Thinly Traded Securities

4 mins read
by Angel One

Thinly traded shares are those which cannot be easily sold or exchanged for cash without a significant change in price. Thinly traded securities are often exchanged in lower volumes, and have a small number of interested buyers as well as sellers. This can lead such securities to volatile changes in pricing when a transaction occurs. Such securities have often been referred to as illiquid. Thinly traded securities basically trade at a lower volume and exhibit an increase in volatility. Often, thinly-traded companies trade on exchanges that are over-the-counter.

How Do Thinly Traded Shares Work?

Thinly traded securities can be determined by wide bid-ask spreads as well as a low volume. In general, these securities pose a slightly greater risk than liquid investments. As mentioned earlier, thinly traded securities often exist outside the national stock exchanges. This is why the lack of ready sellers and buyers usually leads to larger disparities between the asking price and the bidding price.

Suppose a seller sells at a lower bid price or buyer purchases the security at a high ask price, the securities price itself can experience a significant move. Since the smaller number of participants easily impact the market price, this makes way for a liquidity risk, making thinly traded securities riskier than liquid assets.

Significance of thinly traded shares

In thinly traded shares one sees larger ask/bid shares which generally signifies larger profits for a dealer. One of the key aspects of the bid and asking price is that the sellers receive the bid price while purchases pay the asking price. This subtlety is how traders earn revenue using a bid-ask spread. The trader simply buys stocks at the asking price and sells it at the bidding price. Hence, the size of the spread is directly proportional to the size of the earnings made from it.

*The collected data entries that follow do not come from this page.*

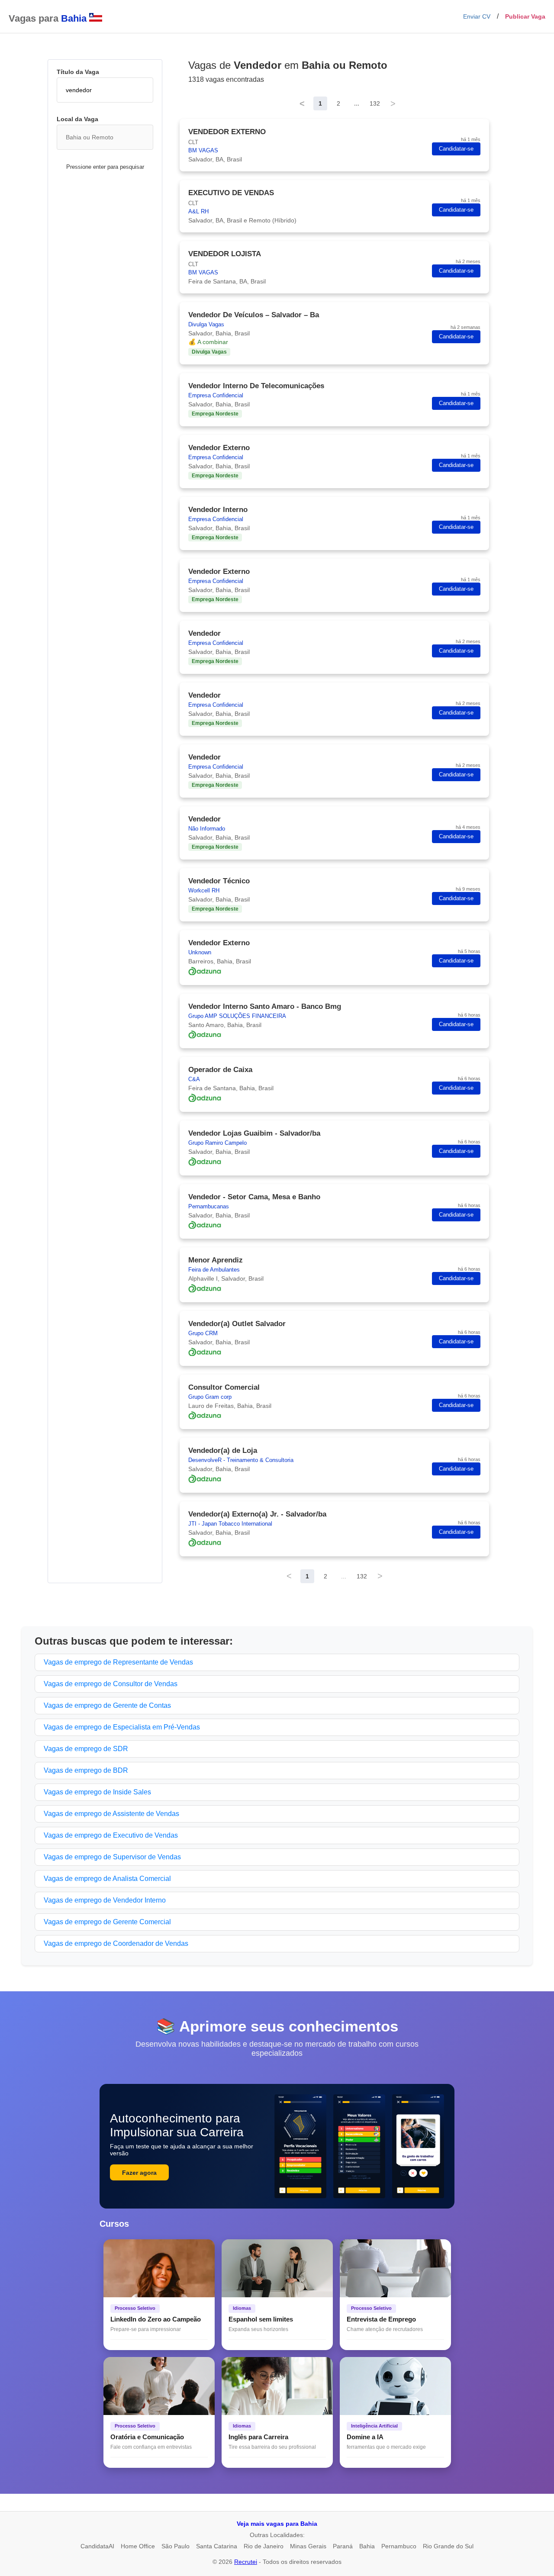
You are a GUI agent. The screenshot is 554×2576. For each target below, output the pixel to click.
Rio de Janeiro (263, 2546)
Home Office (138, 2546)
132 (375, 103)
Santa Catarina (216, 2546)
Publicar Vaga (525, 16)
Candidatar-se (456, 149)
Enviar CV (476, 16)
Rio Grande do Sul (448, 2546)
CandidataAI (97, 2546)
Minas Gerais (308, 2546)
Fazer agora (139, 2172)
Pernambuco (398, 2546)
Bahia (367, 2546)
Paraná (343, 2546)
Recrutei (245, 2561)
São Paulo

A bid/ask spread makes illiquidity easy to measure, but liquidity risk itself is harder to grasp and predict. The chance that the spread will grow to a concerning size always exists. The worst-case scenario is that the thinly traded security will have to be sold off quickly while the investor incurs a loss. There can be more problems that a thinly traded security can compound into. Suppose an investor trading thinly traded shares is not able to liquidate their position, this could keep them from meeting their outstanding debt obligations.

Illiquidity increases the credit risk of an investor. Investors who use a buy-and-hold strategy typically encounter fewer problems when thin trading since they aren’t generally interested in buying and selling securities quickly. This holds true for bond investors who are employing a buy-and-hold tactic, or those investors who are simply awaiting maturity from their bonds without being concerned about interim movements in price.

Advantages of Thinly Traded Stocks

There are some potential advantages of using thinly traded securities to trade. Firstly there is the potential short-term appreciation seen in this thinly traded example. Suppose a thinly traded stock suddenly grabs the attention of investors, even a slight increase in its demand can trigger massive growth in the share price.

For instance, suppose a stock normally trades at 2000 shares a day, and a favorable article comes out about it in a reputable financial journal the following day. Demand could soar upto 10000 shares in a day just from that individual favorable coverage, driving the share price significantly higher in a few days alone. Ultimately, one can see large profits for those who chose to hold onto the thinly traded stocks before they gained popularity.

Secondly, there is the repurchasing of thinly traded stocks at bargain prices during market dips. This thinly traded example showcases how they can be repurchased at a bargain price. Let’s say an investor sells a huge percentage of their shares in a thinly traded stock. Following this, the price is likely to go down since the supply of the shares may likely exceed their demand. Suppose you intend to accumulate extra shares of a thinly traded security, watch for price dips so you snatch up the shares at a bargain price.

Conclusion

Thinly traded securities are a somewhat high-risk lucrative way to trade in low volumes but leverage high volatility. This way one can experience both short-term and long-term capital appreciation due to the volatile nature of these securities.